Recently British Airways had a massive computer failure and had to cancel hundreds of flights across a couple days. This was a large disruption for travel as tens of thousands of passengers were stranded around the world. In addition to the concerns many of us have about security, I also worry about large scale systems that continue to grow in scale, with more users depending on them, and not necessarily getting updated with modern technologies. While I know many of the customer facing systems have been enhanced for companies like airlines, I’m not sure the core infrastructure that backs these systems has changed.
British Airways has blamed the cause of the outage on a power failure, with some finger pointing between the airline and their outsourcing company. BA appears to say a power surge caused problems with it’s UPS’s and batteries, which resulted in a situation where “the controlled contingency migration to other facilities could not be applied.”
I’m sure some of the information being published is carefully vetted by lawyers and doesn’t necessarily reflect the actual technical issue, but it doesn’t matter. A well designed HA solution shouldn’t care if a primary system drops off line, falters, or anything else. In the worst case, any IT system failover can be forced, understanding a potential loss of data. In the SQL world, we could always remove a primary and just go with whatever data is on the secondary. Certainly within a few hours we could be up and running.
I suspect that the architecture of the BA system is not well designed for large failures. I know that dealing with power is tricky. While working for a large company (10k+ employees), our data center went down one day, which affected our public presence, customer support, and plenty of internal systems. We had UPS service underway, which had disconnected main power for some reason and we couldn’t quickly switch to the public grid when a system failed. It took a few hours to reroute power, during which our CTO paced the data center floor in an irate manner. Certainly that didn’t speed things along.
As noted in the piece I’ve linked, there are some strange inconsistencies with the explanation. It’s entirely likely that a data quality issue caused problems that took hours to rectify. I’ve been on the wrong side of those, working through queries and attempting to piece together some version of the correct data from various sources. If that’s the case, then I’d really like to know what the faliure of their systems allowed bad data to disrupt operations. There are learning opportunities here for us data professionals.
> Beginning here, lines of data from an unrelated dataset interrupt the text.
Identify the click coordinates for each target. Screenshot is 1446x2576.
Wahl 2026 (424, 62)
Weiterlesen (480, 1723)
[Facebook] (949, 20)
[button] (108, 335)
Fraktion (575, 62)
I do hope that some of the details of how BA architected their system gets shared among technical staff. At the least, I’d like to have large companies like UPS, Wal-Mart, British Airways, and other companies publish and share information about technical details and architectures. Some of the tech companies do this already (Amazon, Google, etc.), but it’s good for other industries to share their information as well. We owe it to the industry to learn what works well and what fails as we grow systems to larger scales and more complex interactions. Certainly I’m proud that many SQL Server experts share their experiences, helping others learn and make fewer mistakes in the future.